ВЕРA. Я там видела штаны Валерика. Рубашки всякие разные… Мама, я заберу их, ага?

AВГУСТA. Отдам. Все отдам.

ВЕРA. Я прямо сейчас заберу, ага, мама? A то потом когда еще соберусь? A это мне все пригодится. На пацанах все огнем горит, сама знаешь… Перешью, подгоню, ладно, мама?

AВГУСТA. Все твое будет…

ВЕРA. Я прямо сейчас пойду…

AВГУСТA. Сейчас…

Вера быстро пошла в соседнюю комнату. Начала рыться в шифоньере, завязывать какое-то тряпье в узелок. Остановилась, смотрит на Валеркин портрет с черной лентой. Поправила хлеб на стакане с водкой, который стоит тут же, у портрета. Вдруг поцеловала Валерку крепко-крепко. Заплакала. Постояла, помолчала. Снова начала складывать вещи. Пришла к матери, села.

ВЕРA. Убирать со стола?

AВГУСТA. Убирай.

ВЕРA. Пирогов я тоже возьму, ладно, мама? Пацанам тоже надо будет. Мама, можно? Немножко?

AВГУСТA. Бери.

ВЕРA. Этот сейчас поспит, да мы и поедем, ладно, мама? Ничего, что мы тебя тут одну оставляем? Пацанам тоже одним в квартире плохо, уж сколько дней одни, голодные, наверное. Ты не боишься, мама? Не страшно тебе будет тут одной?

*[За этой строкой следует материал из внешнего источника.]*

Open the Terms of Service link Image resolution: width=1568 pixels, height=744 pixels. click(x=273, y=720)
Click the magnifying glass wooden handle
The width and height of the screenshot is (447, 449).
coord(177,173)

AВГУСТA. Некого мне бояться. Отбоялась я свое. Сын мне был родной, не чужой…

ВЕРA. Ой, Господи…

Качаются качели, скрипят.

(Ест что-то.) Посмотрела на портрет на его сейчас - ну прям как живой, ну, как живехонький будто Валерик наш. Бедный, бедный, не дал ему Боженька счастья.

AВГУСТA. (вздрогнула.) Какой портрет? Где портрет? Откуда? Что ты мелешь?

ВЕРA. Ну тот-то, большой? Ты его еще давным-давно-то сделала, когда его в первый раз, что ли, посадили? Забыла ты, что ли, мама, не помнишь?

AВГУСТA. A он тут, разве? Мы его на могилку не отвезли, разве?

ВЕРA. Не-ет… Туда другой отвезли…

AВГУСТA. A-а… Пойду, гляну… На сыночка на своего погляжу…

ВЕРA. Сходи, сходи, мама.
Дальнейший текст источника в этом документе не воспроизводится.